What a difference a year makes. This time in 2013, markets across the world were thrown into turmoil as rumours abounded that the US Fed would begin tapering its quantitative easing programme.
Fast forward 12 months, and the same markets have remained cheerful, even as the US' rate-setting Federal Open Market Committee prepares to make the statement which will draw its $15bn (£9.3bn) monthly bond-buying experiment to a close.
The FTSE 100 was up 0.55 per cent in mid-morning trading, while Germany's DAX rose 0.71 per cent and France's CAC 40 rose 0.19 per cent. In Asia, Japan's Nikkei closed 1.46 per cent up, while China's Hang Seng closed 1.27 per cent higher.
The difference, of course, is this time around the general conensus is a rise in interest rates – which last year was even more feared than tapering – is still some way off. Shaky recovery in US labour markets remains key to staving off a rate hike. Fed officials have pointed out that tightening policy further could threaten the jobs market, and lead to even lower inflation. As long as that's the message, markets are likely to stay happy.
But what does a future without the Fed pumping liquidity into the market look like? When it comes to asset classes that can stand on their own two feet without such support, today's statement may kick off the process that sorts the wheat from the chaff.

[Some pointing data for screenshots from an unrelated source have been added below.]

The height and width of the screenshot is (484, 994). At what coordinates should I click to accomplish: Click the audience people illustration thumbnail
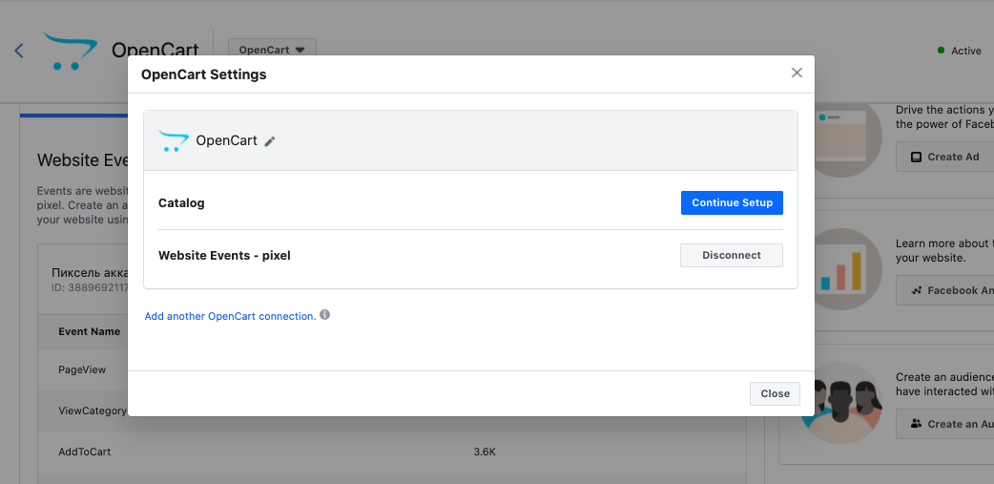(x=840, y=402)
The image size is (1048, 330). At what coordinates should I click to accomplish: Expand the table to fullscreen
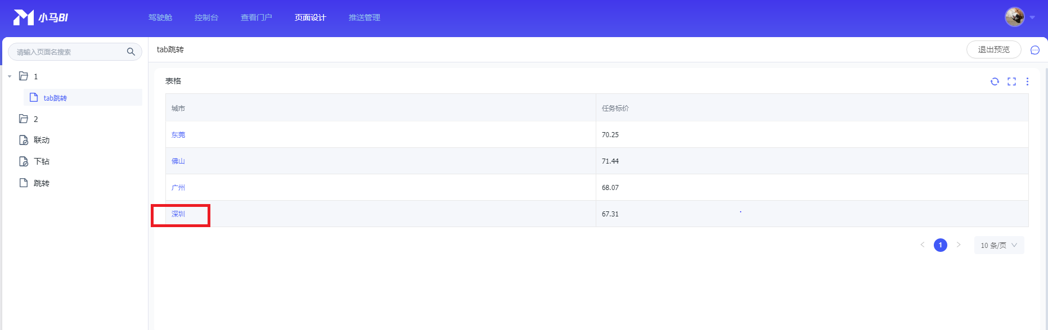click(x=1011, y=82)
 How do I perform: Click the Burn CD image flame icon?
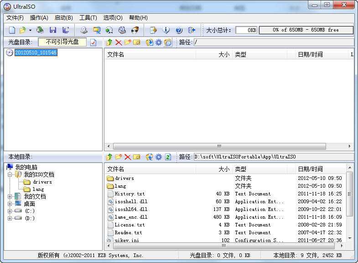(135, 30)
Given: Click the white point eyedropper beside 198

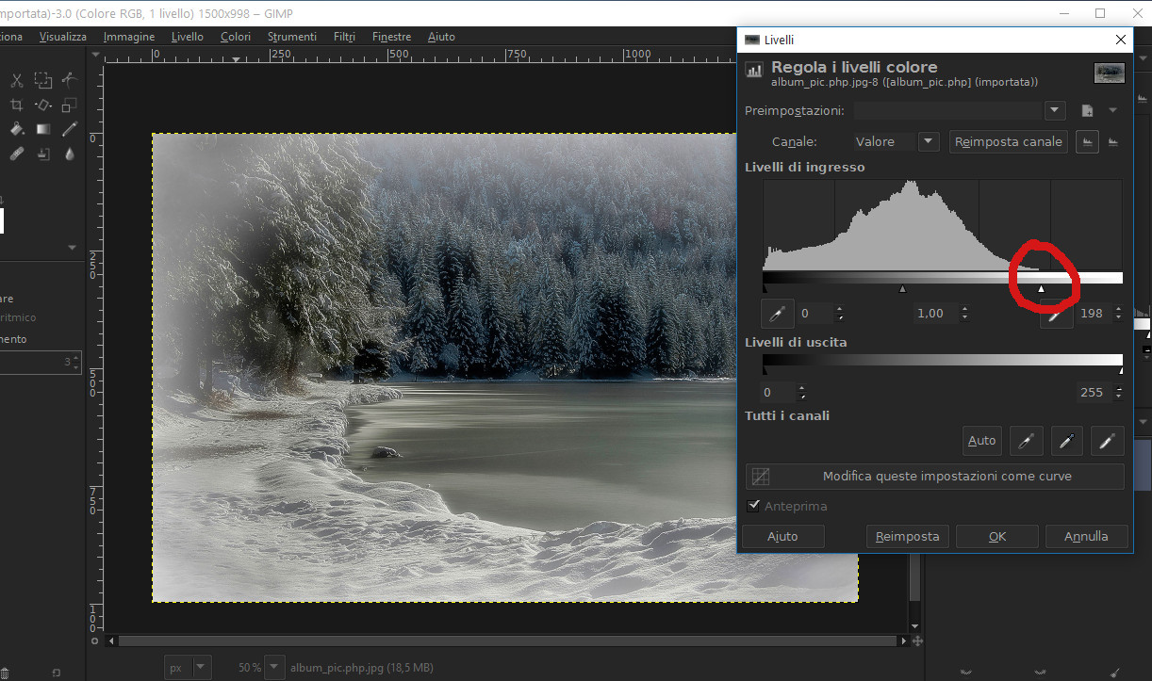Looking at the screenshot, I should coord(1057,314).
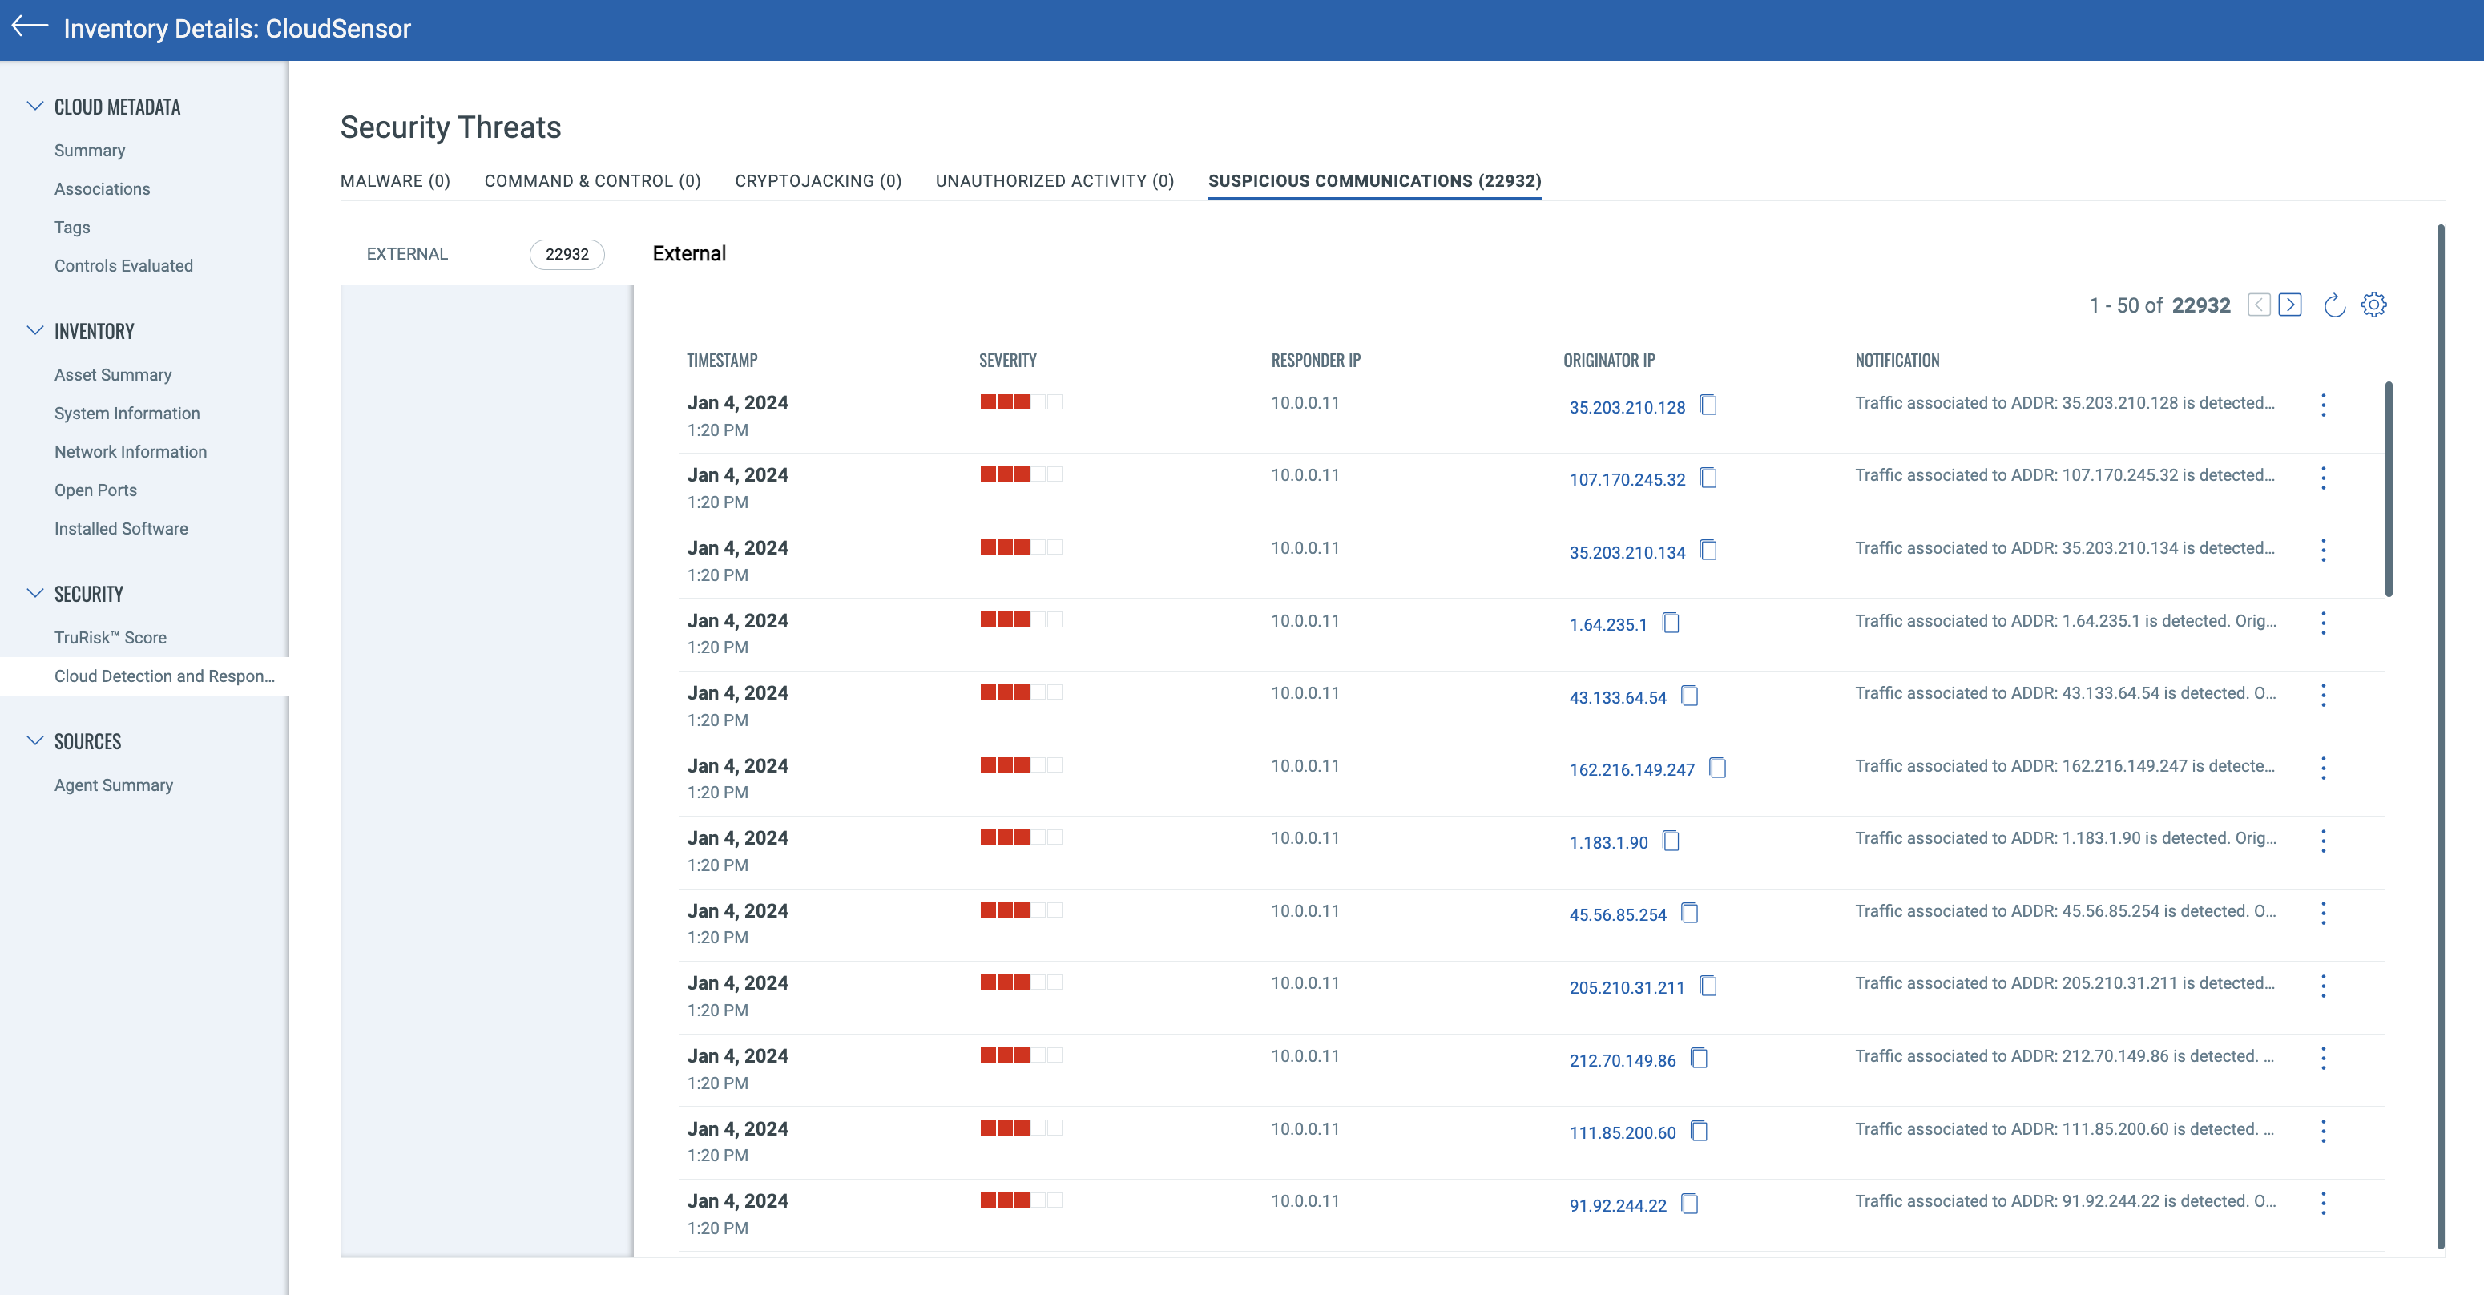Image resolution: width=2484 pixels, height=1295 pixels.
Task: Open the table settings gear
Action: 2373,304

Still, markets' calmness in the face of potential adversity is encouraging, say analysts. Here's IG chief market strategist Brenda Kelly:
You could be forgiven for thinking that the Fed is not about to end QE today. The reaction in markets has not exactly been what many predicted, with investors apparently sanguine about the prospect of life without regular bond purchases by the US central bank. It is the commitment to low interest rates that is maintaining calm, and expectations are for a dovish Fed decision that will assuage fears about a premature rate hike.